A case-history tutorial describing the incorporation of geophysical, petrophysical and geological constraints to generate realistic geological models of the Matheson Study Area, Ontario

The model that is used to explain potential-field data is highly dependent on the constraints applied in the modelling process. Many studies demonstrate the necessity of constraining gravity and magnetic models. However, typically they do not demonstrate the individual enhancements that come as a consequence of integrating each constraint into the geophysical model. In this paper, we show that when there are no constraints, it is possible to find an inverse model that is consistent with gravity data, but the model is unrealistic, as one sedimentary basin is too deep.
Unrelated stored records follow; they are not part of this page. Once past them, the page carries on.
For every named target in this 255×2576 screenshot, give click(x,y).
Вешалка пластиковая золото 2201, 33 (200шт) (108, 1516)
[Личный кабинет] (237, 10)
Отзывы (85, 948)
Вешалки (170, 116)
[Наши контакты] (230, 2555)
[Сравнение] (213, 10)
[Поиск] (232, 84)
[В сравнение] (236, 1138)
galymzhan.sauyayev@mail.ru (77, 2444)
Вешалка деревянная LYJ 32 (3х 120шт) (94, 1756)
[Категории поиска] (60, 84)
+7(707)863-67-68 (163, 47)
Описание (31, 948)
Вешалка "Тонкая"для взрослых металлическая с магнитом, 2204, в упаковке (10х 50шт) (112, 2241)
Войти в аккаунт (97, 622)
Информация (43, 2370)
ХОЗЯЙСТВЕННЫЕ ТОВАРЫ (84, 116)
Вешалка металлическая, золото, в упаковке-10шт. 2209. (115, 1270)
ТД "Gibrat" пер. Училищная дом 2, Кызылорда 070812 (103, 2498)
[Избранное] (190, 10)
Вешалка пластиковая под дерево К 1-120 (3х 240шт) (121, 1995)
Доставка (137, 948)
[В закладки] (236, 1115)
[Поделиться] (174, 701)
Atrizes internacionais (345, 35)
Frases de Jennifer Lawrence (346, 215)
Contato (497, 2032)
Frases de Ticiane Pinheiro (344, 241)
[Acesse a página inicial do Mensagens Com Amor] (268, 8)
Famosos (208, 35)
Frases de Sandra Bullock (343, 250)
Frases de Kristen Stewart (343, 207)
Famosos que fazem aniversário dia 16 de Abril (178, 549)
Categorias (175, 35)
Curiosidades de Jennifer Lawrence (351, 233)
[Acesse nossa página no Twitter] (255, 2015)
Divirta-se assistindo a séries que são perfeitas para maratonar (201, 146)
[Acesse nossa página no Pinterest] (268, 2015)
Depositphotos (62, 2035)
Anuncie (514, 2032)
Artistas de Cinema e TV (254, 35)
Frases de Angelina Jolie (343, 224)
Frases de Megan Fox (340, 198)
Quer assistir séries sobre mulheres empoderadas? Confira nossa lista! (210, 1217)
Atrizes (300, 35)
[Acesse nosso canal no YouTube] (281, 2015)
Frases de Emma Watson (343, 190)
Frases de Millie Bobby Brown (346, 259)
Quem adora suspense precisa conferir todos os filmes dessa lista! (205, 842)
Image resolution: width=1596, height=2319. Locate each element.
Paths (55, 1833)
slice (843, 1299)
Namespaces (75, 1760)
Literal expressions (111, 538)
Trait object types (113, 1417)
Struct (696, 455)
Adding a depth weighting constraint can ensure the depth is correct, but all other features have the same depth, which is unrealistic. Including densities from a density compilation makes the densities at surface realistic, but the dips are all close to vertical and the thicknesses are similar, which is unrealistic. In this case, the inversion is believed to have found a local minimum close to the starting model. Reflection seismic data was used to constrain a two-dimensional (2D) modeling exercise (on multiple profiles) to determine the geometry of one sedimentary sub-basin. These 2D models were then combined to build a realistic three-dimensional (3D) starting model. An inversion from this model fixed the densities of each lithology, but allowed the thicknesses of the layers to vary. The resulting model was realistic, with the dips and thicknesses away from the seismic constraints being consistent with geological expectations. Although the fit to the data was much better than the previous model, it was poorer than hoped. If the densities were then allowed to vary within a realistic range of values, the fit could be improved so that both the fit to the data and the geologic model are realistic.